Assessing airborne infection risk through a model of airflow evacuation and recirculation dynamics

Department of Building Engineering, Energy Systems and Sustainability Science, University of Gävle, 801 76 Gävle, Sweden

^* Corresponding author: alan.kabanshi@hig.se

Abstract

In a ventilated room, the indoor airflows are complicated but can generally be defined by an internal recirculating airflow generated by flooding of ventilation air. This concept categorizes the internal room flow (air and contaminants) as consist of two populations: One leaving the room and the other recirculating. The one recirculating is spreading the contaminants while the one leaving is evacuating the contaminants, which are quantified by the transfer probability between the source and other locations in the room and by purging flow rate, respectively. This concept accounts for spatial and temporal aspects in risk of airborne infection transmission.

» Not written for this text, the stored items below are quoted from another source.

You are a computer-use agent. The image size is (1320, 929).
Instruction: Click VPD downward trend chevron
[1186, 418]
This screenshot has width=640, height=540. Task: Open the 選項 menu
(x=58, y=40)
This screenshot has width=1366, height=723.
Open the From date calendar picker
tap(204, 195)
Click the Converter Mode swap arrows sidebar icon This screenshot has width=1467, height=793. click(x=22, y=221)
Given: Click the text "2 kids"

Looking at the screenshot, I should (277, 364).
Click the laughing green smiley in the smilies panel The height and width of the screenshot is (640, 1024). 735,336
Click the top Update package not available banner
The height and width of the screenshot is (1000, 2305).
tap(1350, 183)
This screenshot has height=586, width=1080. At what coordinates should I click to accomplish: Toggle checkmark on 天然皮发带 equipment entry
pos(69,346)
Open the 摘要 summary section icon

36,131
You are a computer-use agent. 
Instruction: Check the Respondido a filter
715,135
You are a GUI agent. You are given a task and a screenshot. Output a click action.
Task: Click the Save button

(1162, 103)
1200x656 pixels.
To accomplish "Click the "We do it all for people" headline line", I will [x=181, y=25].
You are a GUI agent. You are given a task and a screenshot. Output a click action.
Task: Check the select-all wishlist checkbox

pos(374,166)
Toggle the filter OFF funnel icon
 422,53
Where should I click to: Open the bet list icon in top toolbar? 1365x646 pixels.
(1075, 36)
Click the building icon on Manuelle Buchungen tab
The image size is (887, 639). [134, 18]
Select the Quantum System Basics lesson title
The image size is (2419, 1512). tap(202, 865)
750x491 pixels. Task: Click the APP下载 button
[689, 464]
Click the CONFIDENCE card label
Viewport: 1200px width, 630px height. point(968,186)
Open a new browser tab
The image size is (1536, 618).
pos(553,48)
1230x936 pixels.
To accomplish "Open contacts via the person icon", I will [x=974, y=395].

The current paper proposes and discusses a revised risk infection model based on this concept and has demonstrated applicability of the model with a test measurement setup with both mixing and displacement ventilation systems. The results emphasize the importance of considering both spatial and temporal factors in assessing airborne infection risks. It underscores the need for dynamic models like the proposed revised Wells-Riley model to provide a more accurate representation of infection risks in various indoor environments. Additionally, it discusses the necessity for longer measurement periods to fully understand the evolving nature of these risks.